TASK REQUIREMENTS
Starting at the line that contains "The height and width of the screenshot is (668, 640).", return every line through the end of the data exactly, without pictures.

SUPPLIED DATA
>>>>>

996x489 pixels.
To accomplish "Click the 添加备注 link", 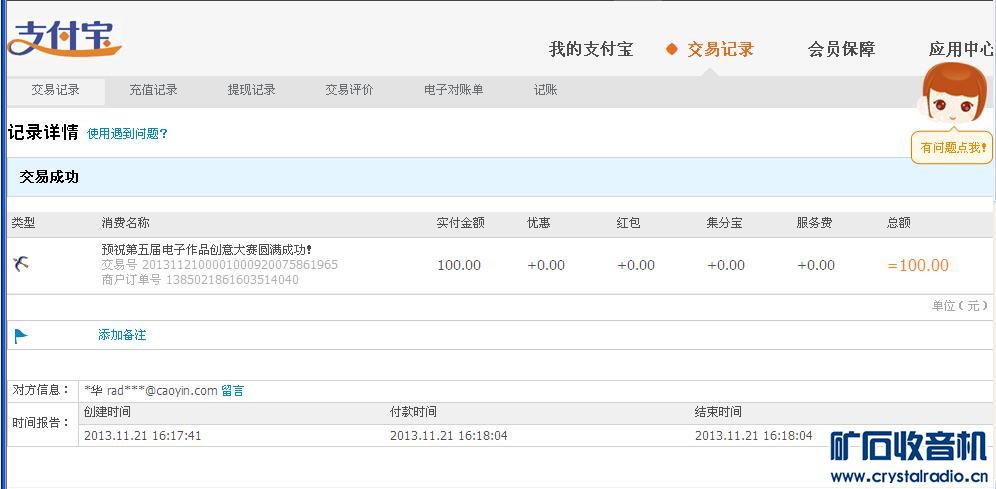I will pos(122,335).

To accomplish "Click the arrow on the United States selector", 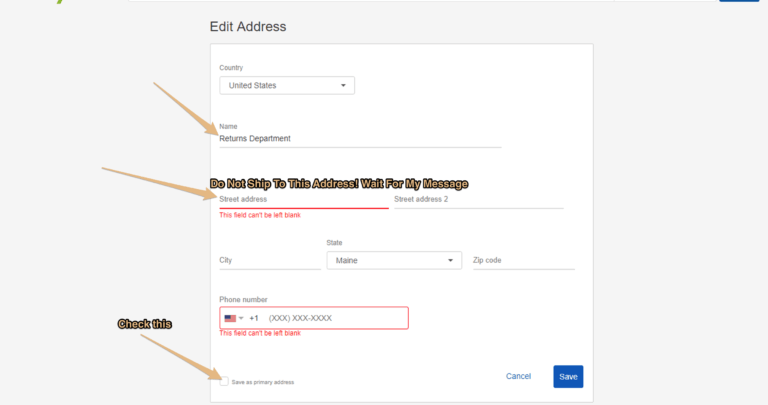I will [343, 85].
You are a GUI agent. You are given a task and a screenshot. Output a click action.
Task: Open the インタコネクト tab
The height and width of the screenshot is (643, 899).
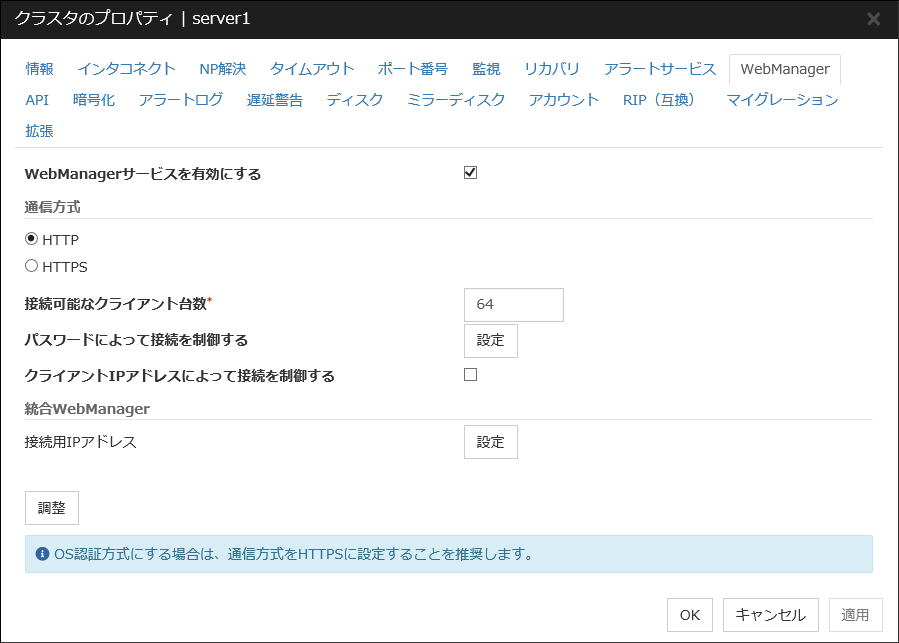pos(127,69)
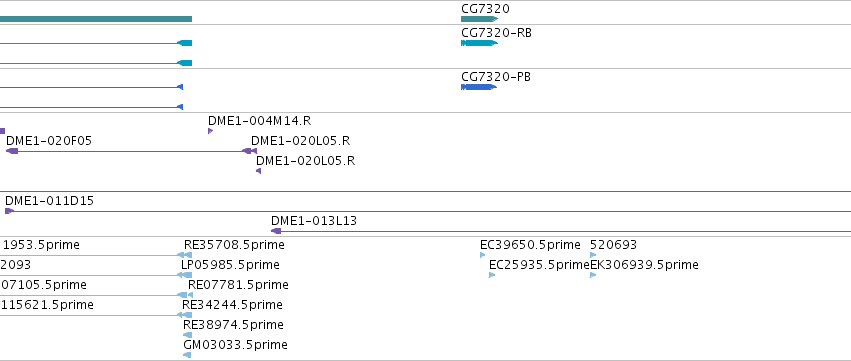Select the thick teal gene bar at the top left
The height and width of the screenshot is (361, 851).
coord(96,19)
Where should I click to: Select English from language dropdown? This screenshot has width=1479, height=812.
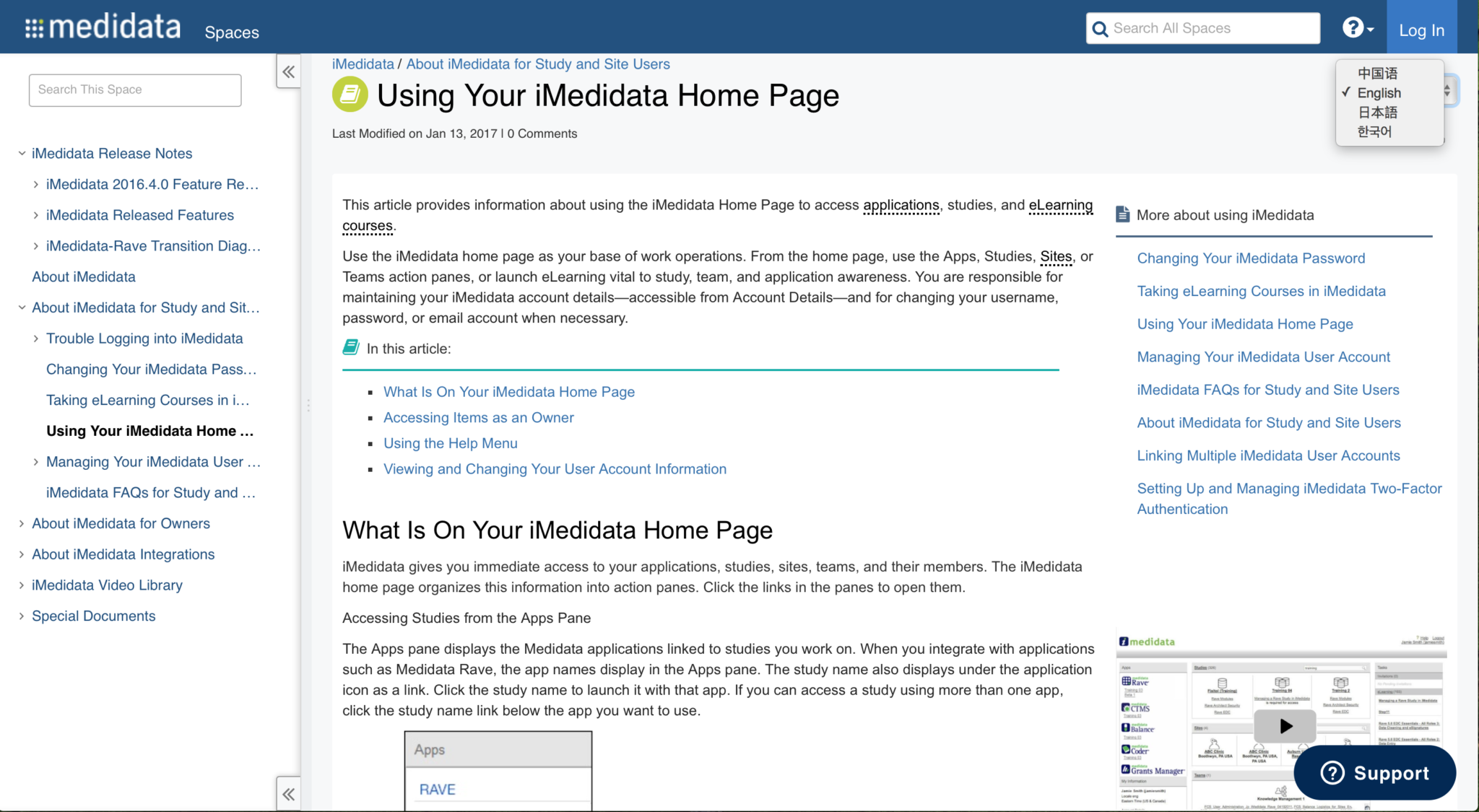1379,92
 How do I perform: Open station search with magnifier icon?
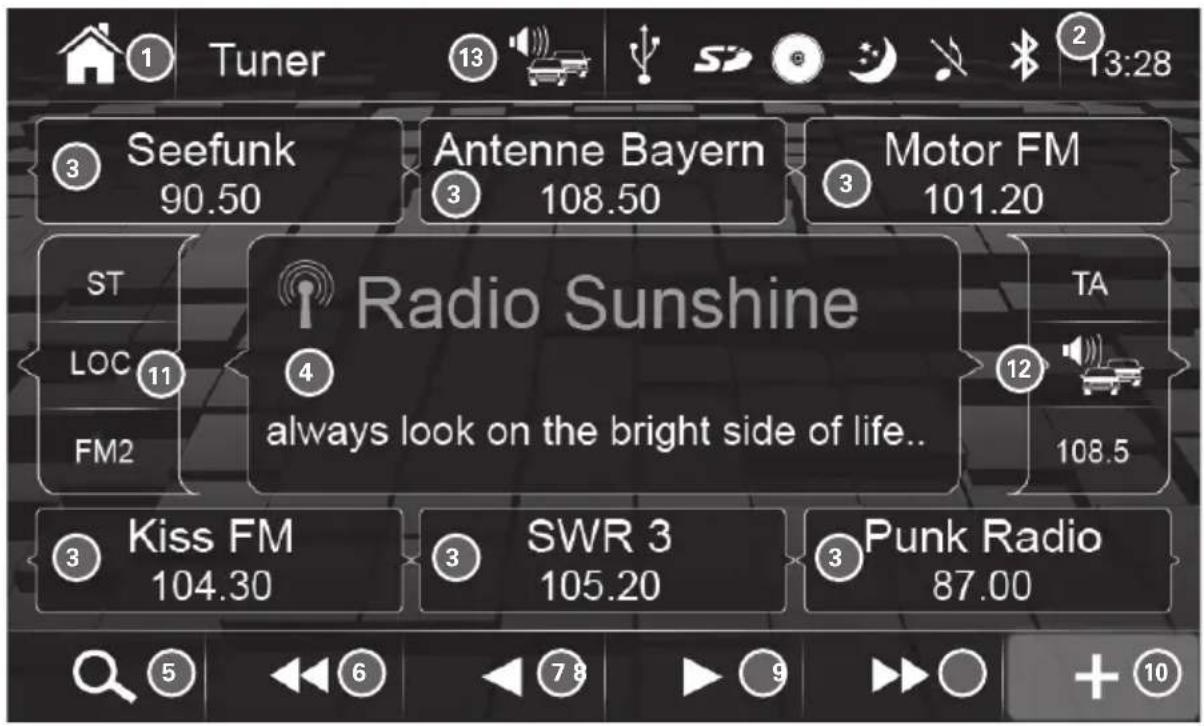coord(100,677)
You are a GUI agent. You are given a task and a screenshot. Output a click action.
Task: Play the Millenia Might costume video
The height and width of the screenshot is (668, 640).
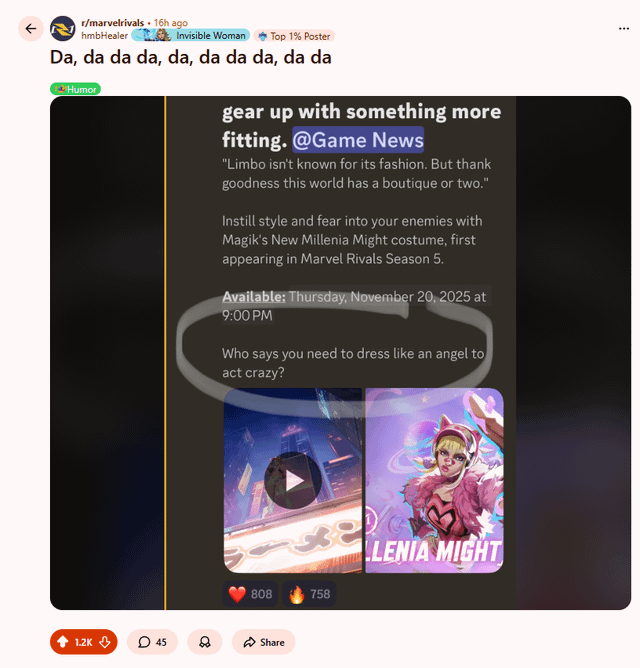pos(293,480)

<<<<<

RESULT BELOW
The height and width of the screenshot is (668, 640).
pos(293,480)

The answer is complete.